[What you should do]
Please transcribe exactly the line that holds "Given: Click 在隐身窗口中打开链接 menu entry" and all lines that follow it to the end of the records below, omitting any pictures.

[Supplied material]

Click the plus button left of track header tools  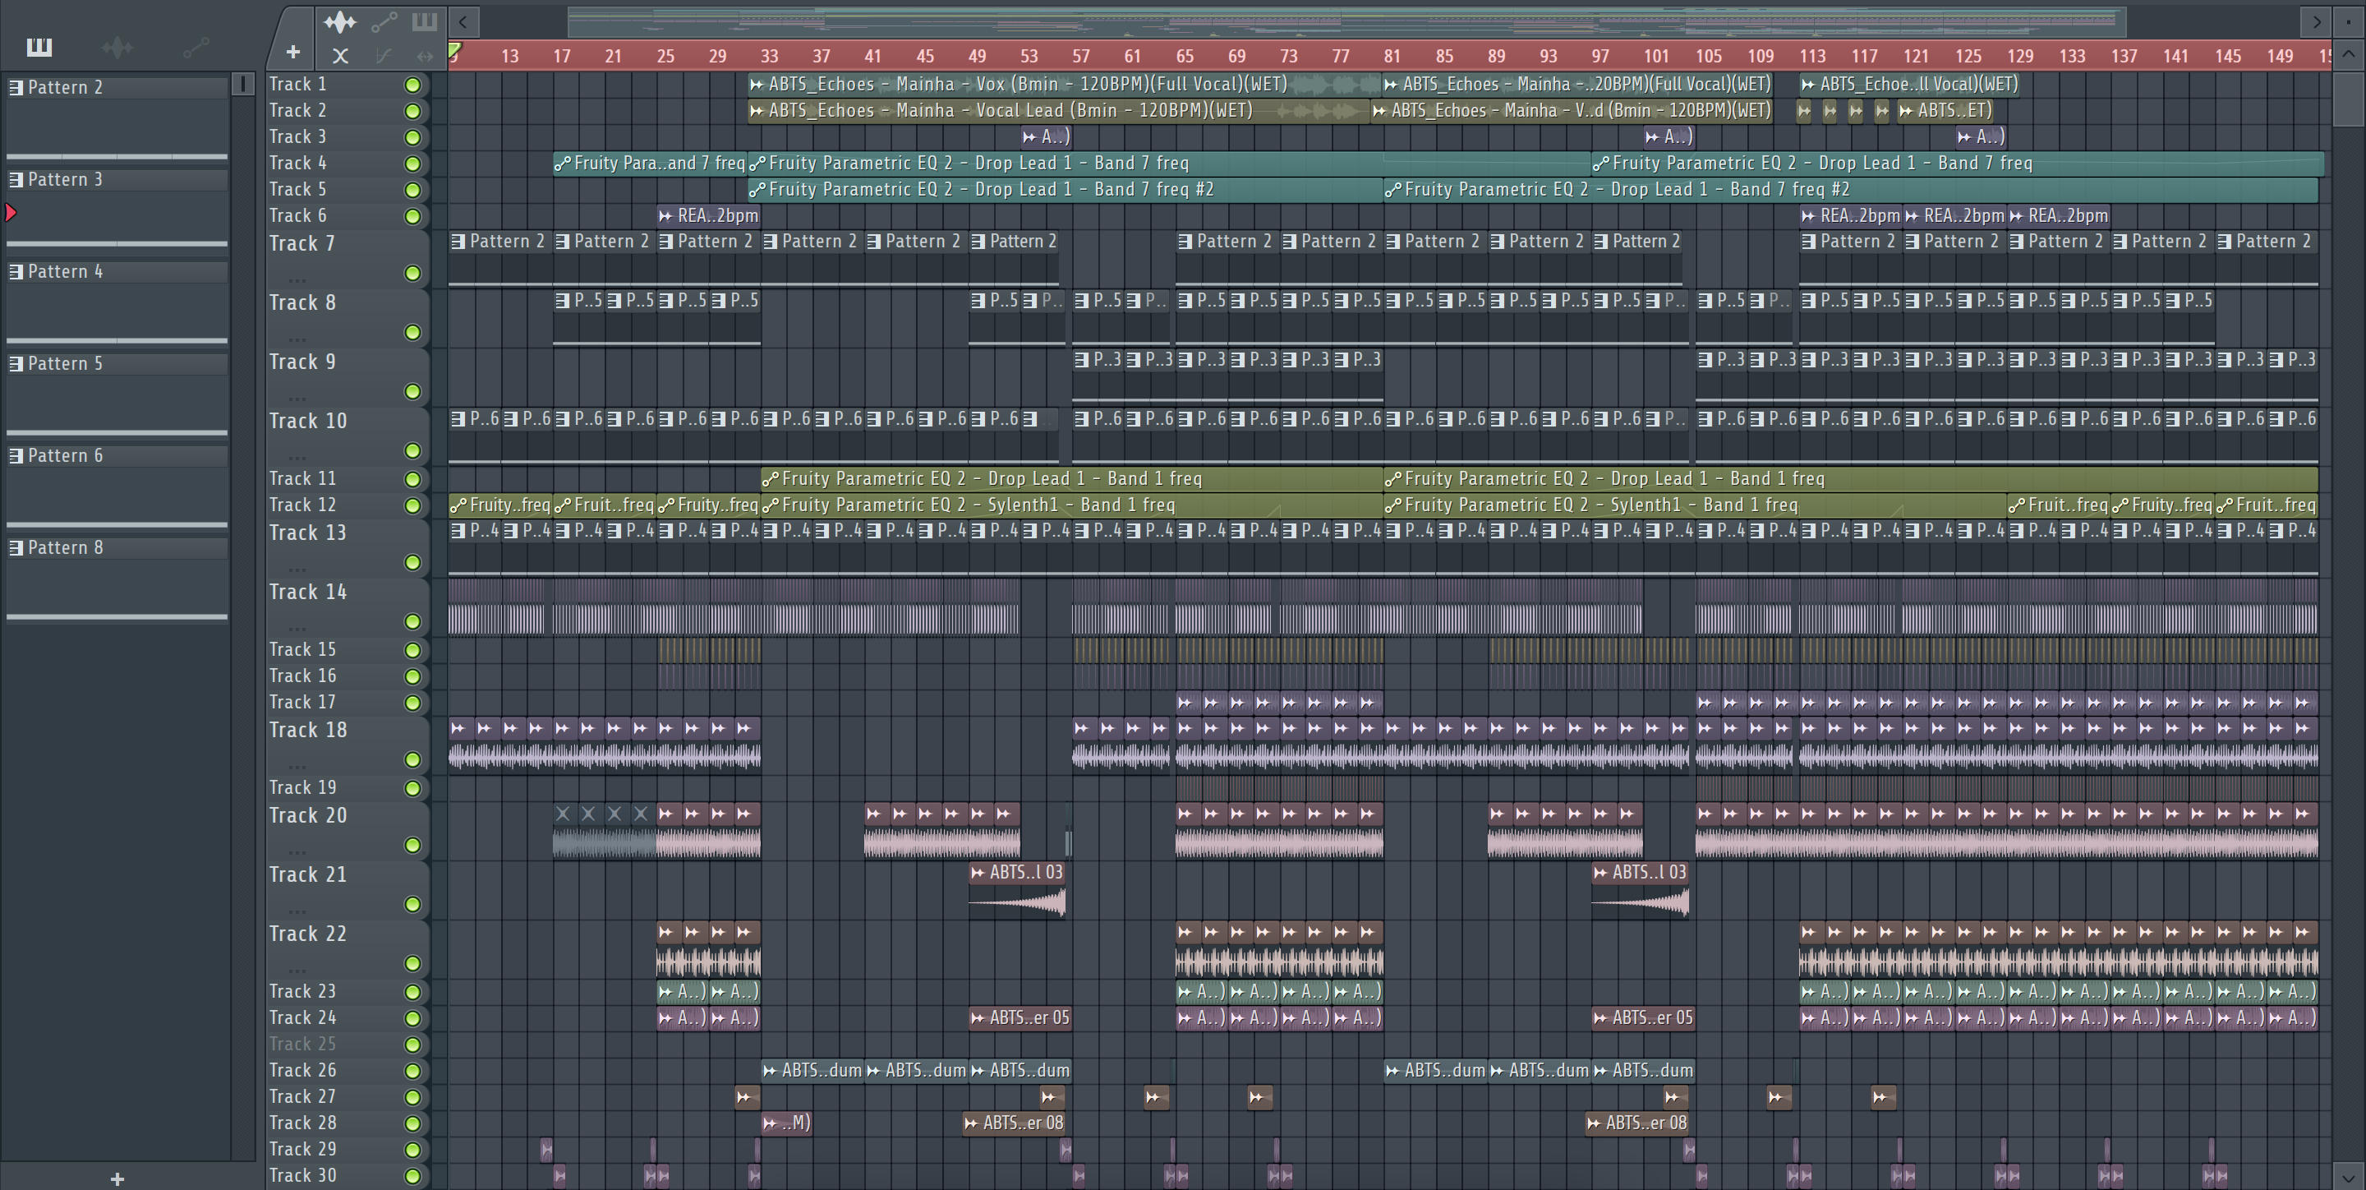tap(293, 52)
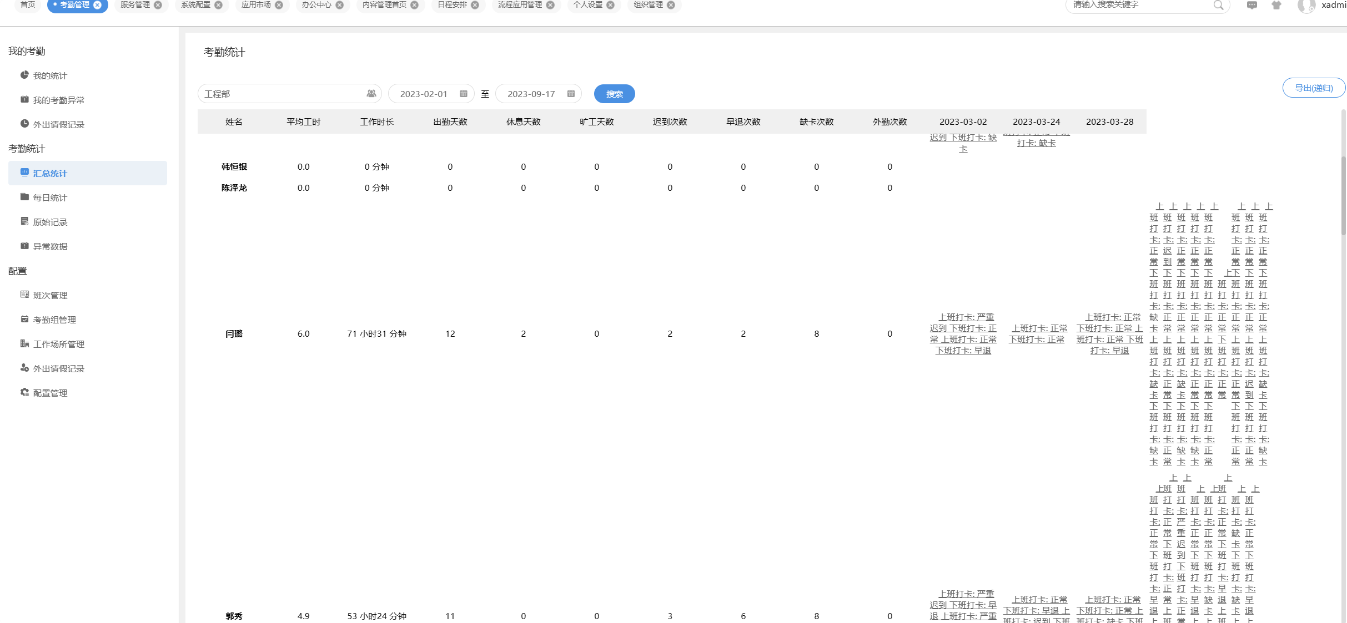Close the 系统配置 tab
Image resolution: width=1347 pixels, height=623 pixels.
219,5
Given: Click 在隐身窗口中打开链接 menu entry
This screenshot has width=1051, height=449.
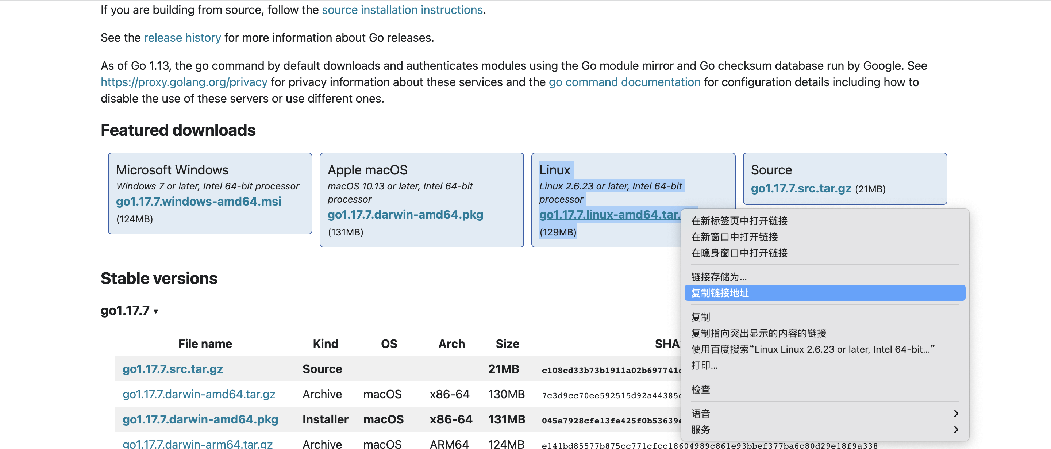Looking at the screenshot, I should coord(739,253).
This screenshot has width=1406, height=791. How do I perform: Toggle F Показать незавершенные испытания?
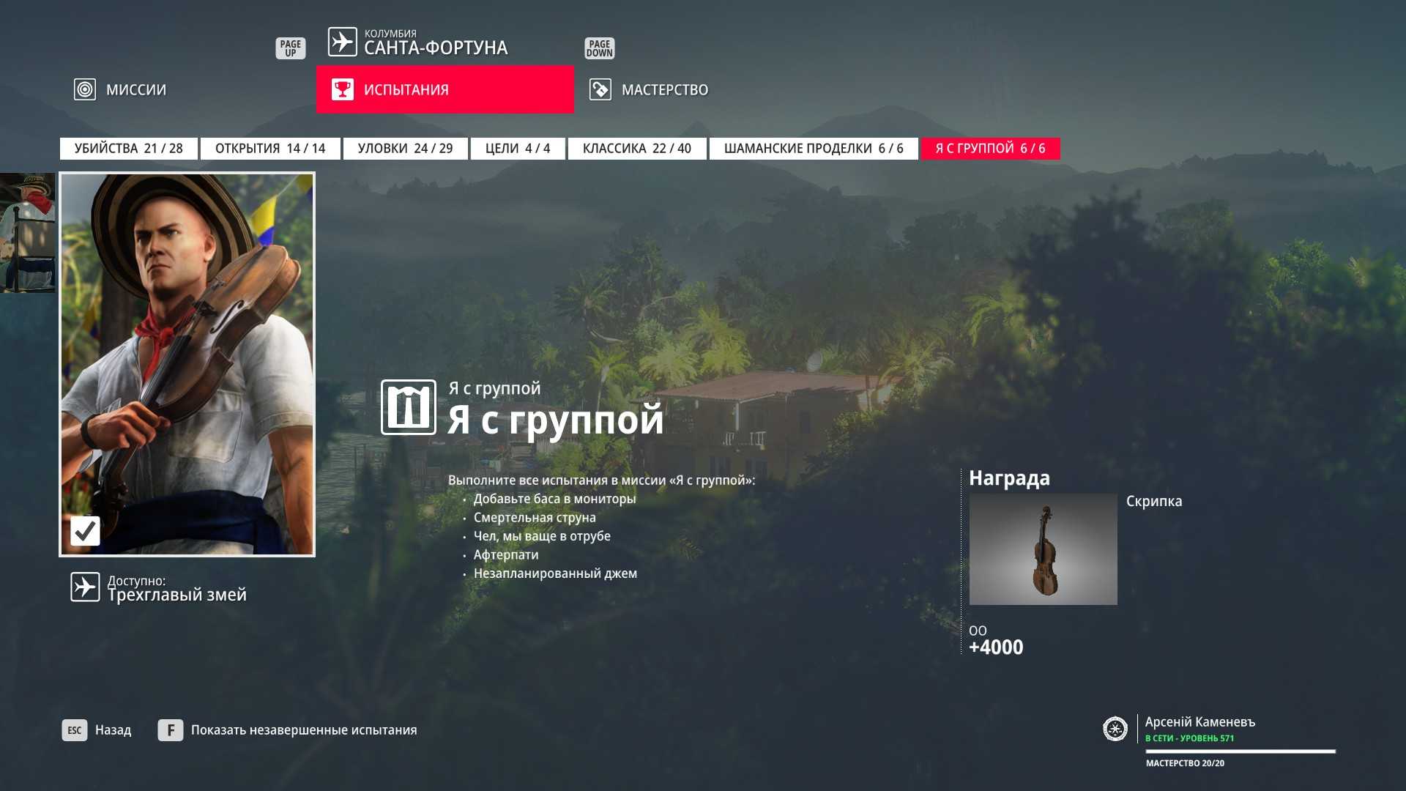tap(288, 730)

[Solution for this task]
Given: Click 在隐身窗口中打开链接 menu entry
This screenshot has width=1051, height=449.
Looking at the screenshot, I should coord(739,253).
This screenshot has width=1406, height=791. How do I perform: Toggle F Показать незавершенные испытания?
tap(288, 730)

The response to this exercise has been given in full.